* [What to produce]
In the forum thread below on binary classification with one probability output, which loss function does KFrank recommend using once torch.sigmoid() is removed from the forward pass?

* [Quoted text]
Begin

Proper way of doing binary classification with one probability output ? (what loss function/activation function to use and how to compute accuracy ? )

Richard_S · November 6, 2020, 12:35pm

Hello everyone, sorry for rookie question I’m starting to learn pytoch

this is my simple 1 layer linear classifier :

class Classifier(nn.Module):
    def __init__(self, in_dim ):
        super(Classifier, self).__init__()
        self.classify = nn.Linear(in_dim  , 1 )

    def forward(self, features ):

        final = torch.sigmoid ( self.classify(features) )
        return  final

I want the output to be probability, so ~1 means class 1 and ~0 means class 0

but I don’t know which loss function to use and how to calculate the accuracy in each epoch when I’m using batching ?

This is my current training loop but the loss is not correct, i feel like i need to change the code because this code is written for multi class classification, not a single output classification :

  

criterion = nn.CrossEntropyLoss()
optimizer = optim.Adam(model.parameters(), lr=0.001)
scheduler = optim.lr_scheduler.StepLR(optimizer, step_size=50, gamma=0.5)

net.train()


running_loss = 0
total_iters = len(trainloader)

for pos, (train_samples, labels) in zip(bar, trainloader):

    outputs = net(train_samples)

    loss = criterion(outputs, labels.float() )
    running_loss += loss.item()

    optimizer.zero_grad()
    loss.backward()
    optimizer.step()


running_loss = running_loss / total_iters

return running_loss

pchandrasekaran · November 6, 2020, 1:17pm

For the loss function, switch out CrossEntropyLoss for BCELoss. I usually like to write a separate function that computes the accuracy (over the whole set) and use that within my training loop. The function takes in as arguments the model and the train dataloader.

KFrank · November 6, 2020, 2:51pm

Hi Richard!

Richard_S:

class Classifier(nn.Module):
    def __init__(self, in_dim ):
        super(Classifier, self).__init__()
        self.classify = nn.Linear(in_dim  , 1 )

    def forward(self, features ):

        final = torch.sigmoid ( self.classify(features) )
        return  final

I want the output to be probability, so ~1 means class 1 and ~0 means class 0

criterion = nn.CrossEntropyLoss()
optimizer = optim.Adam(model.parameters(), lr=0.001)
scheduler = optim.lr_scheduler.StepLR(optimizer, step_size=50, gamma=0.5)

As Prashanth notes, you could use BCELoss in place of
CrossEntropyLoss.

However, you’ll be better off removing the torch.sigmoid()
and using BCEWithLogitsLoss. Doing so will be mathematically
the same, but numerically more stable.

Thus:

class Classifier(nn.Module):
    def __init__(self, in_dim ):
        super(Classifier, self).__init__()
        self.classify = nn.Linear(in_dim  , 1 )

    def forward(self, features ):

        final = self.classify(features) 
        return  final

and:

criterion = nn.BCEWithLogitsLoss()

End

* [Data block]
Begin

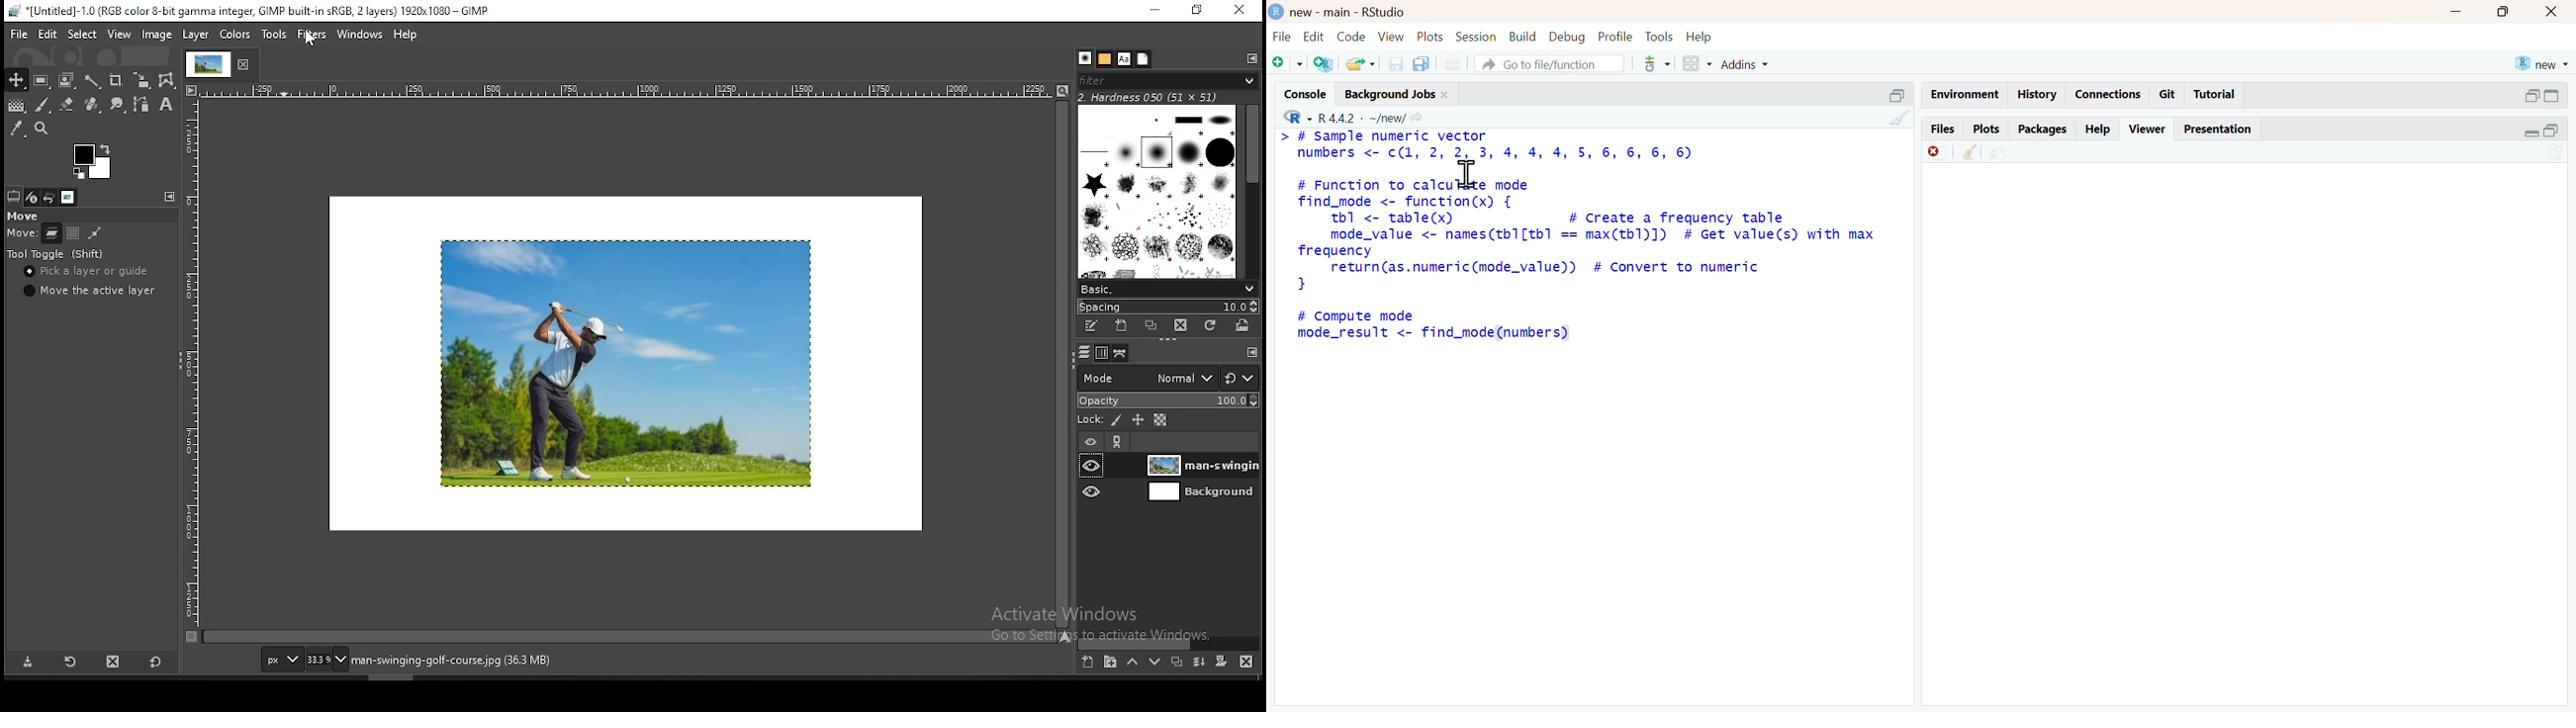 Image resolution: width=2576 pixels, height=728 pixels. I want to click on blend mode, so click(1145, 378).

End

* [Response to this exercise]
BCEWithLogitsLoss (nn.BCEWithLogitsLoss)